La perfidie est à son comble en laissant croire que reculer l’âge de la retraite à 65 ans crée le moindre emploi supplémentaire, rendant ubuesque la déclaration du président Macron (22 septembre 2022, interview BFMTV) :

« On doit faire la réforme des retraites de manière transparente et apaisée. En parallèle, on est en train de refonder de grands services publics : l'hôpital, l'école et notre sécurité. Ça coûte de l'argent. Est-ce qu'on peut le financer par le déficit ? Non. Nous sommes un des pays qui a le plus grand déficit en Europe. Peut-on le financer par plus d'impôts ? Non. Nous sommes le pays parmi ceux taxant le plus en Europe.

La vérité, c'est qu'il nous faut travailler plus et produire plus de richesses dans notre pays si nous voulons protéger, avoir une politique de justice sociale et défendre le modèle social français, sa force et son avenir. 

Ubuesque, mais peut-être est-ce une fourberie puisqu’il déclarait lors de sa conférence nationale du 25 avril 2019 à l’issue du prétendu Grand débat national :

« Franchement, ce serait hypocrite de décaler l’âge de la retraite… Quand on est peu qualifié, quand on vit dans une région qui est en difficulté industrielle, quand on est soi-même en difficulté, quand on a une carrière fracturée, bon courage déjà pour arriver à 62 ans ! C’est ça la réalité de notre pays. On va vous dire : non, non, faut aller jusqu’à 64 ans ! Vous savez déjà plus comment faire à 55 ans ! Les gens vous disent : les emplois, ce n’est plus bon pour vous. C’est ça la réalité… Vous dire : mes bons amis, il faut travailler plus longtemps, c’est le délai légal, ce serait hypocrite ! ».

7. Mais des perfidies qui ne manquent pas de cohérence

Le gouvernement a compris que plus jamais nous n’aurons une croissance économique durablement forte. Il a fait siennes les hypothèses de plus en plus réduites de croissance de la productivité du travail pour les décennies à venir retenues par le COR. Comme il n’entend pas remettre en cause la répartition de la valeur ajoutée produite et qu’il assure au contraire de sa volonté à continuer de favoriser les classes possédantes, il n’a plus qu’une solution : contraindre les droits sociaux, contraindre les salaires (dont les hausses sont remplacées par des primes) et stabiliser la part des pensions, donc les diminuer individuellement. Ainsi, il pense pouvoir répondre positivement aux impératifs pseudo-scientifiques de baisse des dépenses publiques et sociales, soit de manière absolue si le climat social le lui permet, soit en tout cas de façon relative en maintenant la croissance nominale des dépenses publiques et sociales en dessous de la progression de la valeur ajoutée, si minime soit cette dernière. Comme quoi, une réforme remplie de perfidies peut se révéler très cohérente avec les intérêts de la classe dominante.

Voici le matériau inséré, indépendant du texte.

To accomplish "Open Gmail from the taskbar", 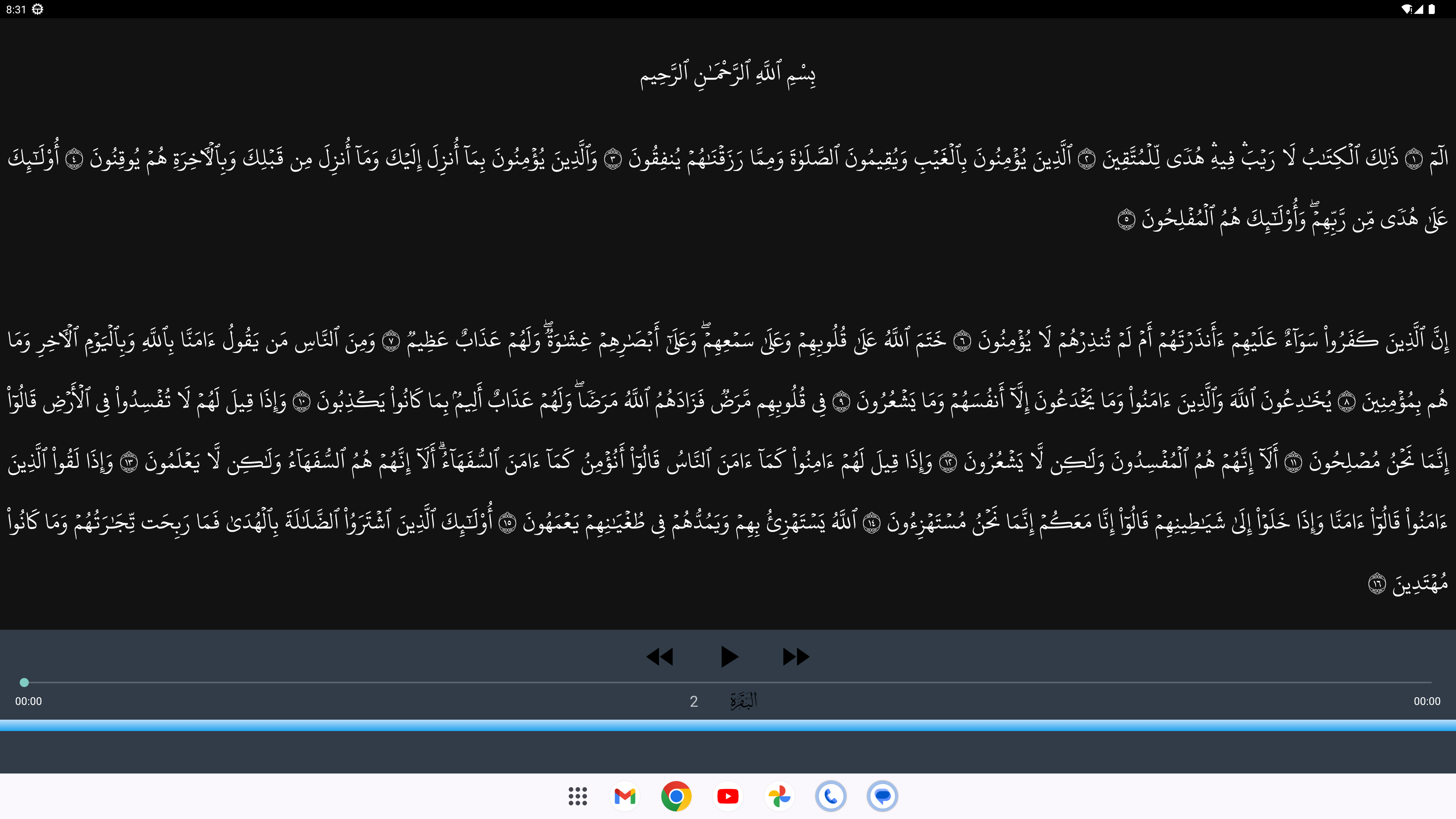I will click(625, 796).
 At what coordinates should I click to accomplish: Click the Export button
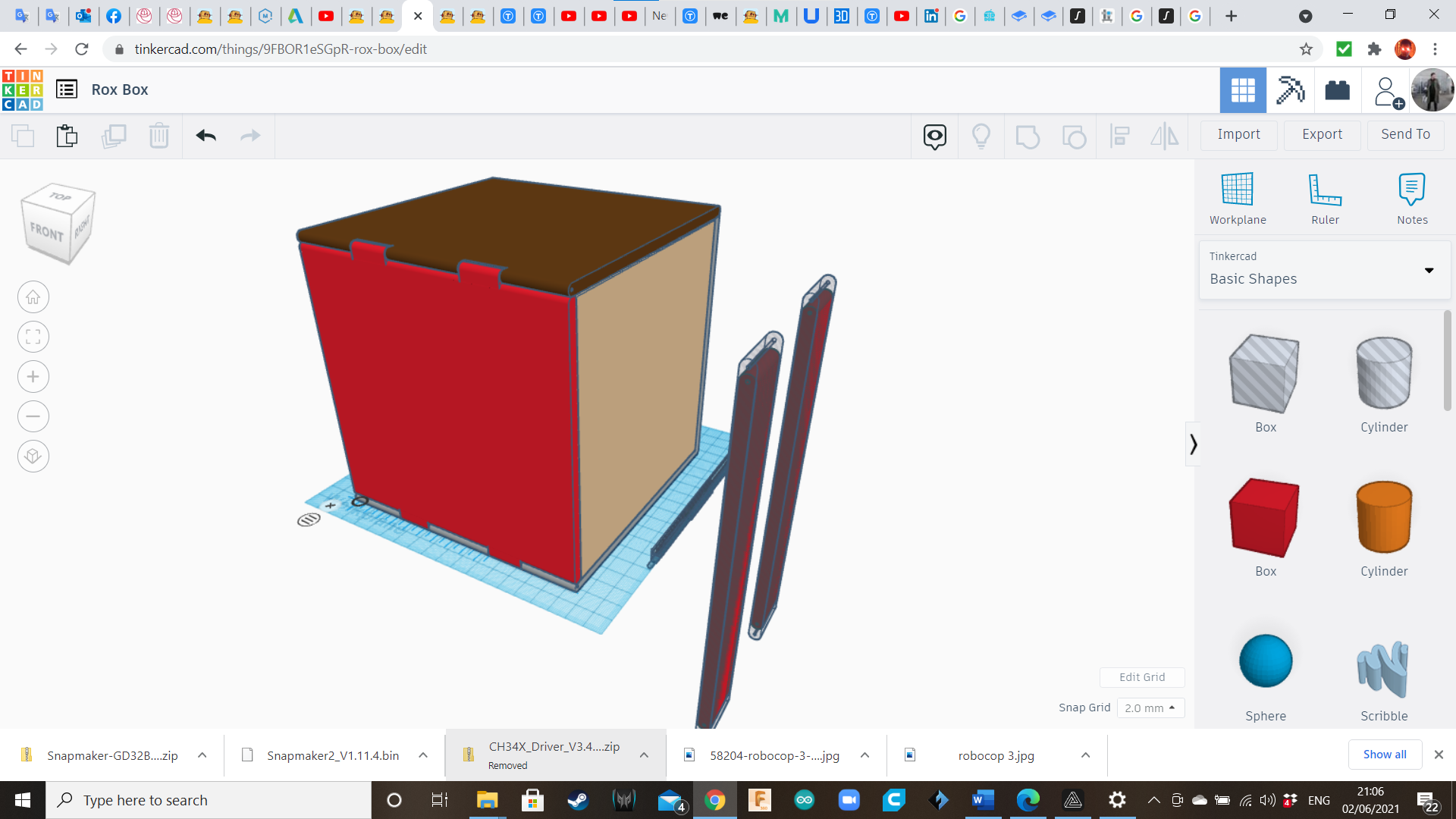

[1] Je remercie Christiane Marty pour sa relecture. Elle n’est pas responsable si j’ai laissé des erreurs.

[2] Le COR (Rapport 2022, p. 23) est même encore plus pessimiste : entre 2014 et 2016, l’espérance de vie instantanée à 60 ans a augmenté de 0,1 an pour les femmes en 5 ans et de 0,3 an pour les hommes, soit en prolongeant la tendance 0,2 an pour les femmes en une décennie et 0,6 an pour les hommes.

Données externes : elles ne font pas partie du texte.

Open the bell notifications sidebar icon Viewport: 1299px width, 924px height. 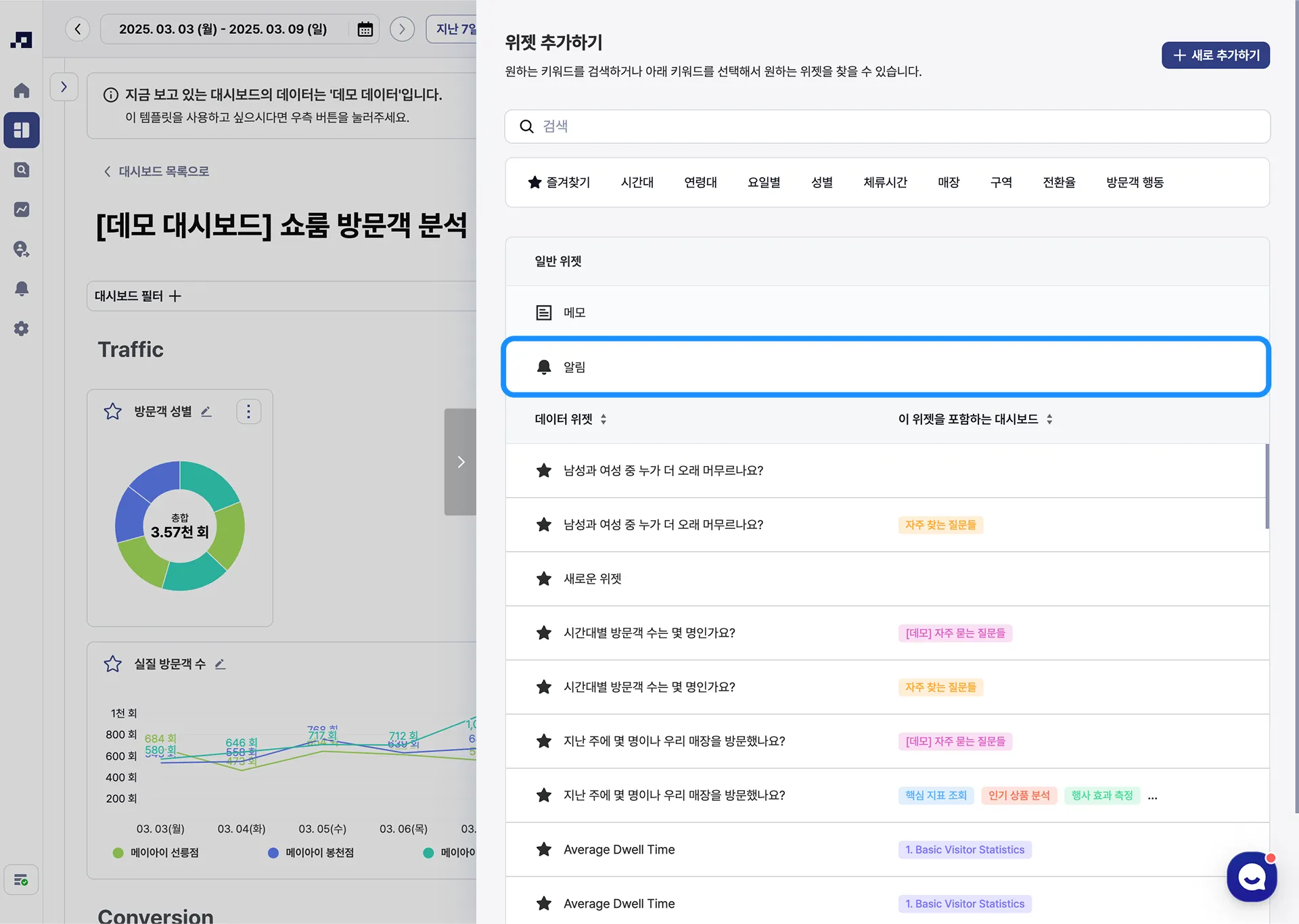tap(22, 289)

[3] On peut calculer ce rapport autrement : une année d’espérance de vie devait entraîner selon la règle Fillon huit mois de travail de plus, alors que la réforme Macron exigera 36 mois de travail supplémentaires : 36/8= 4,5.

[4] Le ratio des personnes de 20 à 64 ans par rapport aux personnes de 65 ans et plus passera de 2,67 aujourd’hui à 1,76 en 2070 (COR, 2022, p. 34).

[5] A. Bozio, « Système de retraite et croissance économique », Conférence du COR, 15 novembre 2021, graphique, p. 10.

[6] COR (2022, p. 74).

[7] Ces deux postures sont calquées sur les hypothèses du COR (2022, respectivement, p. 48 et 47).